Y en esta venta son unos maestros: un país friendly en tiempos de conflicto, que no molesta y que no quiere molestar. Para que no le molesten; no participa en guerras externas (por ahora) y no quiere cambiar los valores morales ni las realidades culturales de sus clientes (por ahora), es un socio económico confiable (sin muchas preguntas) y un proveedor masivo (con menos preguntas), y defiende su modelo político-social (lógicamente) sin cuestionar el de otros (como es lógico). Su propaganda crea, así, esa imagen necesaria con la que legitimarse internamente y justificarse externamente. Y para ello despliega ,medios y recursos propagandísticos que se han convertido, por tanto, en instrumento esencial de la política del régimen (como la de cualquiera, pero en registros evidentemente diferentes) y que debían estar a la altura de la empresa de la “Gran China”. Los Juegos Olímpicos de Pekín de 2008 fueron ese escenario mundial adecuado para enseñar a propios y extraños esa imagen actual: el poder y la modernidad de la nueva China. Una inversión faraónica, una puesta en escena brillante, y una victoria final y necesaria en el medallero deportivo (por primera vez en la Historia), para la que se fabricaron campeones con ingentes horas y gastos.
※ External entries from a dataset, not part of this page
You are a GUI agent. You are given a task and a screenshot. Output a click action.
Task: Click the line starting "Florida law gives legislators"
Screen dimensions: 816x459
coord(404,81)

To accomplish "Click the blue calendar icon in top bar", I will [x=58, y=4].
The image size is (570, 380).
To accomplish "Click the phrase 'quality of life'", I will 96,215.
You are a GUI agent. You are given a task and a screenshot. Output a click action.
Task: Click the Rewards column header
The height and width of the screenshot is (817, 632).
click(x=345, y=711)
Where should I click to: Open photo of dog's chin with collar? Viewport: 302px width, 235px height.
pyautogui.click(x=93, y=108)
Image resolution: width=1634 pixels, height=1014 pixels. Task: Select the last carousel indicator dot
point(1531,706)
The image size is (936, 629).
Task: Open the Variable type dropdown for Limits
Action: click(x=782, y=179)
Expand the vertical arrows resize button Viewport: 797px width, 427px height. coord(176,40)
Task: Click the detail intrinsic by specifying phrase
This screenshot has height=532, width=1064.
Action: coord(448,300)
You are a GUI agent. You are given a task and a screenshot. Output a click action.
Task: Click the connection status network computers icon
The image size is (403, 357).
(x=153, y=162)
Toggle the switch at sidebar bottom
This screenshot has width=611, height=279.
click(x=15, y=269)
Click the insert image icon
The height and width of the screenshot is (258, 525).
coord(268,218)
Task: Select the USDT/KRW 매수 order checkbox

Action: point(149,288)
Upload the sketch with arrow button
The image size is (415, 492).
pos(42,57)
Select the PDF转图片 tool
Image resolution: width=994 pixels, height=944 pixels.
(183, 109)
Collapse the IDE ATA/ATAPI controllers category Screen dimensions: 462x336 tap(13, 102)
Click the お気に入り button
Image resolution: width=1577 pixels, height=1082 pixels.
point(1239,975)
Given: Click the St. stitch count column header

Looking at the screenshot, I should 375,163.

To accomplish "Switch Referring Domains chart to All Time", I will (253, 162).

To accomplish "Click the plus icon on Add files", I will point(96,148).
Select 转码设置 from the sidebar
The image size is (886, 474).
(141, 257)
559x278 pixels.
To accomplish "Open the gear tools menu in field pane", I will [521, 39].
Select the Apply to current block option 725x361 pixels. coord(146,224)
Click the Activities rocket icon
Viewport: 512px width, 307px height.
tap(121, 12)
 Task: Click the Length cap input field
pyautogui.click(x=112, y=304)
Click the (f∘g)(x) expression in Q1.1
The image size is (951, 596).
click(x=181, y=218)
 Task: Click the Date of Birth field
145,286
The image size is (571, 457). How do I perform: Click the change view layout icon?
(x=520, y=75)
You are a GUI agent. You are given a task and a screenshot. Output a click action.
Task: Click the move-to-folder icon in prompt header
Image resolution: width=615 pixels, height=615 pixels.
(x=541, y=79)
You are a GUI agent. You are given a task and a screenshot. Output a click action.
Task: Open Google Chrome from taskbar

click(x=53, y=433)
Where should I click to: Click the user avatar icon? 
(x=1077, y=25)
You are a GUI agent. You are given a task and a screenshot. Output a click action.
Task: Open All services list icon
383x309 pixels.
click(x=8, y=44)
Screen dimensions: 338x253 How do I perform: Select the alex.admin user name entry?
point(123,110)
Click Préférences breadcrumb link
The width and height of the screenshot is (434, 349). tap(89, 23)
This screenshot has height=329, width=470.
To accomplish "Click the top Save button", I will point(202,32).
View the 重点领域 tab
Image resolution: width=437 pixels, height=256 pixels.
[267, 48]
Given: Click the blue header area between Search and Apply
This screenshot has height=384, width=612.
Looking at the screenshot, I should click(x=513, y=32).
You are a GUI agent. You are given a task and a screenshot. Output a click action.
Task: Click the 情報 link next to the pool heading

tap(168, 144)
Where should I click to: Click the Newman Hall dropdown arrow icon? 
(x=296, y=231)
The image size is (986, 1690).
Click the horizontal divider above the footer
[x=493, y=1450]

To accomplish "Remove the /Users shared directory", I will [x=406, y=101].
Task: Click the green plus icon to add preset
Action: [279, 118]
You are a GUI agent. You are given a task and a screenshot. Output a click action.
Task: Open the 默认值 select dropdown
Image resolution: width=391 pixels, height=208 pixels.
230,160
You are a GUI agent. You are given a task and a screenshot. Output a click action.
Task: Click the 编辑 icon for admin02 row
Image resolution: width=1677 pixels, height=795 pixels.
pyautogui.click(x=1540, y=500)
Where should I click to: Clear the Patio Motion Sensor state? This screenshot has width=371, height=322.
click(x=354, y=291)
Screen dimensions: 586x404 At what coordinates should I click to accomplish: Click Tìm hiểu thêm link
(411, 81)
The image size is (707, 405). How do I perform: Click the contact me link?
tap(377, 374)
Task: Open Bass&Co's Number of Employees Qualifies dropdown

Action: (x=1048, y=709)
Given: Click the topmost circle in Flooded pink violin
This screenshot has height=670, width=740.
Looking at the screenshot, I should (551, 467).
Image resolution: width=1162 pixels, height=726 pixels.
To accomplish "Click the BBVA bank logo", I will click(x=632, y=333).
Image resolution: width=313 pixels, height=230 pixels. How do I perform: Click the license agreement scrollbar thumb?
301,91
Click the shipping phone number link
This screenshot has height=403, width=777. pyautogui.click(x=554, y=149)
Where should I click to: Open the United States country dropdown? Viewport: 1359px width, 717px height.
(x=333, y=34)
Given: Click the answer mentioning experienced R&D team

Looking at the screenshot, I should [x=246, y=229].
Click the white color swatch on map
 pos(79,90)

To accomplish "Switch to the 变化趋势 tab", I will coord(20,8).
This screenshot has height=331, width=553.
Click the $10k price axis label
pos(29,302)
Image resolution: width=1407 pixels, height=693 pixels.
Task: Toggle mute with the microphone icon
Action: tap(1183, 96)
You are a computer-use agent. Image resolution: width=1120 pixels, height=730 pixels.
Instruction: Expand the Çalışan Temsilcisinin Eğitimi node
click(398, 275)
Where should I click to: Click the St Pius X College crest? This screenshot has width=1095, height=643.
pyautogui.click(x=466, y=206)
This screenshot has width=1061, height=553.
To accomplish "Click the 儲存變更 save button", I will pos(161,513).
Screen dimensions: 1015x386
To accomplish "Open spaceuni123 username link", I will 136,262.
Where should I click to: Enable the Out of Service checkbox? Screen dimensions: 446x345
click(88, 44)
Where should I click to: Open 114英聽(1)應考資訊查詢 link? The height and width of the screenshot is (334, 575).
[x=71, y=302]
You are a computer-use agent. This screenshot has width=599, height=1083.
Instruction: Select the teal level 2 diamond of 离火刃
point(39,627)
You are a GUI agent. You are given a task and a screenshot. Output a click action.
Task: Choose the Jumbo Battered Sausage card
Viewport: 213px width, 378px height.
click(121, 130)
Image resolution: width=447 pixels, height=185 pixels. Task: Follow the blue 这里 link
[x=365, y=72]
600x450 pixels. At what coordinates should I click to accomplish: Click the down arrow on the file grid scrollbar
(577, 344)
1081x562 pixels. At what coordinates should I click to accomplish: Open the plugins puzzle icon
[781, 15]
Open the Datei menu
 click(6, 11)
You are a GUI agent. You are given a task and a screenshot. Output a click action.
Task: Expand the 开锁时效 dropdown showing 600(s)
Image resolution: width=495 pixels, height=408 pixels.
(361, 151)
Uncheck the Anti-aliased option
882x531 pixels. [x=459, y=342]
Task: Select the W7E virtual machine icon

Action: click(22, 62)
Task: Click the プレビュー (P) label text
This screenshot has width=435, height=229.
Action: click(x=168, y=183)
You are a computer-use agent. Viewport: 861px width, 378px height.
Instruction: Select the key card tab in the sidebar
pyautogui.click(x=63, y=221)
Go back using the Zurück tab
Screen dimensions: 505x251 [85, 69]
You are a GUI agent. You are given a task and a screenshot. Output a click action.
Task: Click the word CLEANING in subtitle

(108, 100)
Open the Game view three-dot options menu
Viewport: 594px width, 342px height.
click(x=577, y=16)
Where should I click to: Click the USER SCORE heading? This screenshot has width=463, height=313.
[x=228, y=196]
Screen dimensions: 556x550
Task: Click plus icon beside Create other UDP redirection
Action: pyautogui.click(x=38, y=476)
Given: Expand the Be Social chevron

Y propaganda oficial y masiva que, entre ayuda a países africanos y obras majestuosas (como la increíble presa de las Tres Gargantas del rio Yangtse, el larguísimo Gran Puente de Danyang-Kunshan, la nueva y casi fantasma ciudad de Kangbashi en la lejana Mongolia interior, o el impresionante Aeropuerto Internacional Beijing Daxing), culminó con la publicidad de su éxito frente a la misma crisis del Coronavirus.
Como enseñó el sabio chino Kung Fu Tzu (Confucio), “por tres métodos podemos adquirir la sabiduría: primero por la reflexión, la más noble; segundo, por la imaginación, la más sencilla; y tercero por la experiencia, la más amarga”.